Ich fühle mich nackt, bloßgestellt. Sie hat treffsicher die Dinge ans Licht gezerrt, die ich am tiefsten bereue, für die ich mich am meisten schäme. Der Drang, schützend meine Arme um mich zu legen, ist geradezu überwältigend, aber ich zwinge mich stillzuhalten. Wenn sie wahrhaftig so viel über mich weiß, stimmt dann vielleicht auch der Rest von dem, was sie sagt? Kann sie mir tatsächlich helfen?
»Was muss ich dafür tun?«, frage ich mit zitternder Stimme.
Sie lehnt sich lächelnd zurück. Ich fühle mich wie benebelt, aber ich weiß nicht, ob das an ihrem Jasminparfüm liegt oder an ihrer berauschenden Ausstrahlung. »Weißt du, der Stein, den du Madame de Adley stehlen wolltest, gehört ihr eigentlich gar nicht.«
»Madame Adley? Die berühmte Sopranistin?«
»Unausstehliche Person, wenn du mich fragst. Findest du nicht auch, Henry?« Dahlia dreht sich zu einem der Wachmänner um, der wie auf Kommando nickt. Es hat etwas Marionettenhaftes. »Wie dem auch sei«, seufzt Dahlia. »Dieser wunderschöne Edelstein war ein Geschenk meiner Familie, das ich schon seit Langem zurückzuholen gedenke.«
Ich runzle verwirrt die Stirn, als sie die Kette abnimmt und mit den Fingern den Rubin umkreist. »Was hat das mit mir zu tun?«
»Kannst du dir das denn nicht denken?« Dahlia lacht perlend, ein Geräusch, das so gar nicht zu ihr passt. »Das hier ist Madame Adleys Gesangstalent.«
»Was?« Ich suche in ihrem Gesicht nach der Lüge, nach irgendeinem Hinweis darauf, dass sie bloß mit mir spielt, doch ich finde nichts. »Das kann nicht sein. Die Kette lag ganz unten in ihrer Schmuckschatulle.« Ungläubig starre ich den funkelnden Rubin an. »Niemand würde ein Talent so …«
»Achtlos behandeln?«, vollendet Dahlia. »Du wärst überrascht, wie undankbar manche Menschen sind. Und genau das ist der Grund, weshalb ich auf der Suche nach jemandem bin, der dieses vernachlässigte Talent übernimmt. Jemandem wie dir.«
»Mir?« Obwohl die Angst immer noch in meinem Nacken kribbelt, muss ich beinahe lachen. Das kann doch nicht ihr Ernst sein. Ich bin ein Niemand. Ich habe kein Talent und auch sonst nichts vorzuweisen. Ich kann keine Opernsängerin werden. Keine Dame der höheren Gesellschaft. Wieso sollte sie das überhaupt wollen?
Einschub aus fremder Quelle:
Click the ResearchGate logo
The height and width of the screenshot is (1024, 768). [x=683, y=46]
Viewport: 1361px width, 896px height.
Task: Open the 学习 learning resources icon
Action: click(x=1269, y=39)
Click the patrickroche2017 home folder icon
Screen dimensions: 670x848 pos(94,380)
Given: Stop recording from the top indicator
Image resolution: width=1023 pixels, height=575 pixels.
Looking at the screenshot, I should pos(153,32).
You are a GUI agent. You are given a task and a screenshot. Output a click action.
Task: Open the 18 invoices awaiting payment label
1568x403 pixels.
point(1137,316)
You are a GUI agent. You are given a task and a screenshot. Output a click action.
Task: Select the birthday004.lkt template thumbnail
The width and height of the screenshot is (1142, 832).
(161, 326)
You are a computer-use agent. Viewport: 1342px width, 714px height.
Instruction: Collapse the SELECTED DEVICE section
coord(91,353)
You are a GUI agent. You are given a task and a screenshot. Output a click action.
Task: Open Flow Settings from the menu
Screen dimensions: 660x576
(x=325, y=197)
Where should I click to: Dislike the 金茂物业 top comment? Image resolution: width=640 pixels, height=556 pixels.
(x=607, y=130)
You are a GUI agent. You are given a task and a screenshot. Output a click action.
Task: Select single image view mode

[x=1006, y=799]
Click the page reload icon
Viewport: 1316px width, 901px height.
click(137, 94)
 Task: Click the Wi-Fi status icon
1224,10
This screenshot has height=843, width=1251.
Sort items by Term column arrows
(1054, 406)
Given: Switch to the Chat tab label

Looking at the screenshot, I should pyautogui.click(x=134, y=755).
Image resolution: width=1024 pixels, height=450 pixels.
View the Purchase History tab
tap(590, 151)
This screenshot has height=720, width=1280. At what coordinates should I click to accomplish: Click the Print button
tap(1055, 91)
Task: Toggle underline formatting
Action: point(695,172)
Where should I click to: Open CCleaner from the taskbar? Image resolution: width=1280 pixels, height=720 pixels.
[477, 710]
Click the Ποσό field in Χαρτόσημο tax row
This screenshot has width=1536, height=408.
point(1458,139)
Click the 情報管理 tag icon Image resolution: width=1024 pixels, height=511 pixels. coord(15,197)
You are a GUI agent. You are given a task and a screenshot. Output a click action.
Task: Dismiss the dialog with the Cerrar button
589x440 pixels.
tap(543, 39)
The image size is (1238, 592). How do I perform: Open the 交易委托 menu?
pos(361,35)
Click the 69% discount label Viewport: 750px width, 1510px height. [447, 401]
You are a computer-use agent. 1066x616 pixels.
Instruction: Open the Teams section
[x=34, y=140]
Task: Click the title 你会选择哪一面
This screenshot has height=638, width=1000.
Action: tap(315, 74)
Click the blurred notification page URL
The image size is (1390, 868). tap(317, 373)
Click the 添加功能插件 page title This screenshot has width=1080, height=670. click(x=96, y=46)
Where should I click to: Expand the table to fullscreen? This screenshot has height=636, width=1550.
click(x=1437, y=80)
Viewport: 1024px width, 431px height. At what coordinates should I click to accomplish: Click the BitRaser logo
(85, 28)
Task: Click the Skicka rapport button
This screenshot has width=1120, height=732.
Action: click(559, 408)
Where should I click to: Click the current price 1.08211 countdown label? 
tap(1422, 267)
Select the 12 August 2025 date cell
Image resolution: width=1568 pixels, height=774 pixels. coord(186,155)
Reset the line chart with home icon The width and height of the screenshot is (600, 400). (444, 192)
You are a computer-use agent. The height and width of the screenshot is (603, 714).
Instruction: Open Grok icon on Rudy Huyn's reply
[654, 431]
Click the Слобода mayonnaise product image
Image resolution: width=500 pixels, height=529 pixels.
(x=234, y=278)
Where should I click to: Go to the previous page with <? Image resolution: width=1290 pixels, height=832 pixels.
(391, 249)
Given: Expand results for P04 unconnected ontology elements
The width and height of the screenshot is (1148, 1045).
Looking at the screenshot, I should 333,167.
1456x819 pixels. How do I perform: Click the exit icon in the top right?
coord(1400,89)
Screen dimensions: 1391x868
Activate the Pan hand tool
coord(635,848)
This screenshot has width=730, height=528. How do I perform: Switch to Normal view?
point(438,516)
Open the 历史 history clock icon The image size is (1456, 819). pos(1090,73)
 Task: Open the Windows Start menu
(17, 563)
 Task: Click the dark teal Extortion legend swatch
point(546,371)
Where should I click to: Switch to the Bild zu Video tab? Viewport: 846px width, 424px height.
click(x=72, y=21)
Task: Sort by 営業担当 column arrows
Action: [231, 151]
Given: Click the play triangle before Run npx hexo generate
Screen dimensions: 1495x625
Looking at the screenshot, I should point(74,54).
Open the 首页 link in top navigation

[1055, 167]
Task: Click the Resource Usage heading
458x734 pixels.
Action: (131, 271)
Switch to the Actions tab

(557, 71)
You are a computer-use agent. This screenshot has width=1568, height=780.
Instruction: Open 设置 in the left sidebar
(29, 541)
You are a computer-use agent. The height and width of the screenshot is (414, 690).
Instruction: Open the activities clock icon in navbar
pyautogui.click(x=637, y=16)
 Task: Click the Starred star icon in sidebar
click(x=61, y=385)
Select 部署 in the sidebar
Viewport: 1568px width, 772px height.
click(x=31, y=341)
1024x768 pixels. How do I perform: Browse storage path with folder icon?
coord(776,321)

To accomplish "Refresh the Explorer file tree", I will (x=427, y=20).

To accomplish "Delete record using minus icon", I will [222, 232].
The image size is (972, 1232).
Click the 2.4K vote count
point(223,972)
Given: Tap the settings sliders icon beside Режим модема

»Madame Adley hat vor, sich zur Ruhe zu setzen«, erklärt Dahlia. »Für eine Primadonna ist sie inzwischen zu alt. Sie hat keine Kinder und auch sonst keine Erben. Ich beobachte sie schon eine Weile und bin zu dem Schluss gekommen, dass es Zeit für sie wird abzutreten. Die heutige Aufführung ist Madame Adleys letzter großer Auftritt, danach wird sie Lutèce verlassen und sich in ihre Sommerresidenz an der Riviera zurückziehen.« Dahlia schnippt mit den Fingern, und einer der Wachmänner reicht ihr eine kleine Phiole, die mit einer dicken roten Flüssigkeit gefüllt ist.
Mein Mund wird ganz trocken, und mein Magen krampft sich schmerzhaft zusammen. »Ist das …?«
»Madame Adleys Blut.« Dahlia dreht die Phiole um und sieht zu, wie die rote Flüssigkeit am Glas hinabläuft. »Der gute Darrin hier hat es geholt, nachdem er dich hergebracht hat. Ich habe alles, was ich für eine Übergabezeremonie benötige. Nun musst du dich nur noch bereit erklären, ihren Platz einzunehmen.«
Mein Blick huscht zwischen dem Rubin und der Phiole hin und her. Das ist kein Trick. Keine Lüge. Sie will mir wirklich ein Talent geben – die eine Sache, von der ich dachte, dass ich sie niemals erlangen würde. Das Einzige, was imstande ist, den Scherbenhaufen zu kitten, zu dem mein Leben nach Vaters Tod zerfallen ist. Heißes Verlangen und eiskalte Furcht schwappen in Wellen durch meinen Körper, stürzen in- und übereinander, während ich gegen den Impuls ankämpfe, mir den Rubin zu schnappen und ihn nie wieder loszulassen.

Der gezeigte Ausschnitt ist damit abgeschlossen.